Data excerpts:
Segment Open

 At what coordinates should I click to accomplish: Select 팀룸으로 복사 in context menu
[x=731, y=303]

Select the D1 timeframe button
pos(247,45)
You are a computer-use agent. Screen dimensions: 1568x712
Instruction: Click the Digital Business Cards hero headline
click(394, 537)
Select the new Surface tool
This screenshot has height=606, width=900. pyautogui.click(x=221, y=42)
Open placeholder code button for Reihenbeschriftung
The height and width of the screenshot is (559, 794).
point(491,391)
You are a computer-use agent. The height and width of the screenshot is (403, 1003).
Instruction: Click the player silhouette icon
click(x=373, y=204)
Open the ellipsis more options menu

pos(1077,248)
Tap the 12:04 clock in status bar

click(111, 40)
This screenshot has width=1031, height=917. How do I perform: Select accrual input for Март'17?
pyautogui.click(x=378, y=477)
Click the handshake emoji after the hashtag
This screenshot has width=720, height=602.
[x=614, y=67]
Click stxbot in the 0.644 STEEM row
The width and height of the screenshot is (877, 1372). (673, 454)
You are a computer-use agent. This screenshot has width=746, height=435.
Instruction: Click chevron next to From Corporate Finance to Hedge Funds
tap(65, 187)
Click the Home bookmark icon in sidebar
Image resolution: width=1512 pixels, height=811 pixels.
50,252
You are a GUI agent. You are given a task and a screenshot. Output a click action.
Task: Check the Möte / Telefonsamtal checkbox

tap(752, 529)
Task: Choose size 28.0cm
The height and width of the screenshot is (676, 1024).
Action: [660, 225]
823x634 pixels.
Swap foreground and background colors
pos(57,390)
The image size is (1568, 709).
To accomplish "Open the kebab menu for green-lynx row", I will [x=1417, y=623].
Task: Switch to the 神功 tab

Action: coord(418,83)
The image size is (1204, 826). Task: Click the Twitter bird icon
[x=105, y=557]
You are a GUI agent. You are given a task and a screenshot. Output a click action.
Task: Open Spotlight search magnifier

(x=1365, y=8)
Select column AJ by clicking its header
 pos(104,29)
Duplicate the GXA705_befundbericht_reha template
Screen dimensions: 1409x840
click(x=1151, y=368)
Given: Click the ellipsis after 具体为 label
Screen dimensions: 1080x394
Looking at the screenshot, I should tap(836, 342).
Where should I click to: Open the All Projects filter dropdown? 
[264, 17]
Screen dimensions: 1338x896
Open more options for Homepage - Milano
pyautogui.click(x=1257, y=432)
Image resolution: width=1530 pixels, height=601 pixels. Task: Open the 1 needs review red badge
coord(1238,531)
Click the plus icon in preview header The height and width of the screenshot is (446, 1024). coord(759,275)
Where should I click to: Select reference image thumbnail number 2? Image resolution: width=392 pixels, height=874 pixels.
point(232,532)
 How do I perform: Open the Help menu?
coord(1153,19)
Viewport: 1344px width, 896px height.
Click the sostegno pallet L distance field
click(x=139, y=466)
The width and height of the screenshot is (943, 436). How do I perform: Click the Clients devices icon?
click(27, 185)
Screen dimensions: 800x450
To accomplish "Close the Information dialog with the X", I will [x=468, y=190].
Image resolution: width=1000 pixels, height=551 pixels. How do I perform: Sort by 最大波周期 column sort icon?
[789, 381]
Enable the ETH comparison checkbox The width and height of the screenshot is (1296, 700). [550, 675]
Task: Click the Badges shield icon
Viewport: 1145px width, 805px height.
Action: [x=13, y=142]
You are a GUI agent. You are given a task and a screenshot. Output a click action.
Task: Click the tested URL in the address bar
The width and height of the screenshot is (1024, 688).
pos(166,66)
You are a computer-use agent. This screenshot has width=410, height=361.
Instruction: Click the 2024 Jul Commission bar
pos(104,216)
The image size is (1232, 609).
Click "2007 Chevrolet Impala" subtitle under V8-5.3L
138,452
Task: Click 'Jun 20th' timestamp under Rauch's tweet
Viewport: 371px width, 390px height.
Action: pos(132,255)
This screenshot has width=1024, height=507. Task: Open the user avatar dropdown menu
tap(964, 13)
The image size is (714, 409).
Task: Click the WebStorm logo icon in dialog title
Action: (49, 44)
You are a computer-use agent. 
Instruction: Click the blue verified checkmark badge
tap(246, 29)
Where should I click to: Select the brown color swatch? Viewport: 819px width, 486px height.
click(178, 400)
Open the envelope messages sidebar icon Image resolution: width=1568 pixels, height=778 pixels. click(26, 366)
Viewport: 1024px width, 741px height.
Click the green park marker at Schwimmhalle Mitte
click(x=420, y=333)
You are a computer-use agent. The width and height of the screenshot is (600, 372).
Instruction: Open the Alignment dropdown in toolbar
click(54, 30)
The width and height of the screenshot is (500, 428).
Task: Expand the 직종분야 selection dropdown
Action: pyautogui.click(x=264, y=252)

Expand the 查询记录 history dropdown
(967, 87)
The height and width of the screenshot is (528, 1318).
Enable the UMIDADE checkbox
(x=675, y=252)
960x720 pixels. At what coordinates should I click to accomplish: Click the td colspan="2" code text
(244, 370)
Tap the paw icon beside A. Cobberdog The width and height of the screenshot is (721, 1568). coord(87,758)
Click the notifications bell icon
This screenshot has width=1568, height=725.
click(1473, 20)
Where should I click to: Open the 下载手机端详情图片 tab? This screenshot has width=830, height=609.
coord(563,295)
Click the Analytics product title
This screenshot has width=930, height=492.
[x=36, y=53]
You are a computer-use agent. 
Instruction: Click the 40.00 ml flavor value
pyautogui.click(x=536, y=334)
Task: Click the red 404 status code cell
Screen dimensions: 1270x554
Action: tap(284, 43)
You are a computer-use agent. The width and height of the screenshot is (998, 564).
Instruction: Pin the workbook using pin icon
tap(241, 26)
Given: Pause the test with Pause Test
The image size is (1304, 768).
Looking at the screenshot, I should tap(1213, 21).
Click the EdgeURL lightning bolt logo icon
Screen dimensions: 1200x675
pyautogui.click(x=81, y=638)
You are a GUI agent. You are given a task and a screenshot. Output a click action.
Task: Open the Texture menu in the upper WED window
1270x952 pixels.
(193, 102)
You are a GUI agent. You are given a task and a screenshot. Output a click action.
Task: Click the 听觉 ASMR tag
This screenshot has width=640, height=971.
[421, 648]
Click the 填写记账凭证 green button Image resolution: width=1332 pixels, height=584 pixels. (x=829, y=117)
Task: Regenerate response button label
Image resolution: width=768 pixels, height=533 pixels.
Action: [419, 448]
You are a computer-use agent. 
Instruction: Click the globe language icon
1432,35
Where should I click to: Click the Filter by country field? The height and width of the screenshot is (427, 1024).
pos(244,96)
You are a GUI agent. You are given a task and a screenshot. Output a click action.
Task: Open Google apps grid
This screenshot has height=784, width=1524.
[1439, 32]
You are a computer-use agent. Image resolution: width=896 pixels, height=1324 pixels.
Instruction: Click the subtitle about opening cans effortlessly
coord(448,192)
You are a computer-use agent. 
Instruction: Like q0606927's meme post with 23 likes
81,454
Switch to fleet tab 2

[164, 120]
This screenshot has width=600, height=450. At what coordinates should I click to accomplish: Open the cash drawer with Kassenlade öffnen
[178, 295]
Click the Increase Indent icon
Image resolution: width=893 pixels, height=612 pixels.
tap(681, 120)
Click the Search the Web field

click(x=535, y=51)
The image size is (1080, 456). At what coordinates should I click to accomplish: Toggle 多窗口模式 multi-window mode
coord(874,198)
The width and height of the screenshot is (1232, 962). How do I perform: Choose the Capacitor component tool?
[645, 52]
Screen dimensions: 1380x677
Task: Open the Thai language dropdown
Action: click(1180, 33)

Segment Closed

» **REQUIRED WORK**: Go through the records above and return each line in which the word "after" occurs.

» **ANSWER AREA**:
Click the handshake emoji after the hashtag
Given: Click the ellipsis after 具体为 label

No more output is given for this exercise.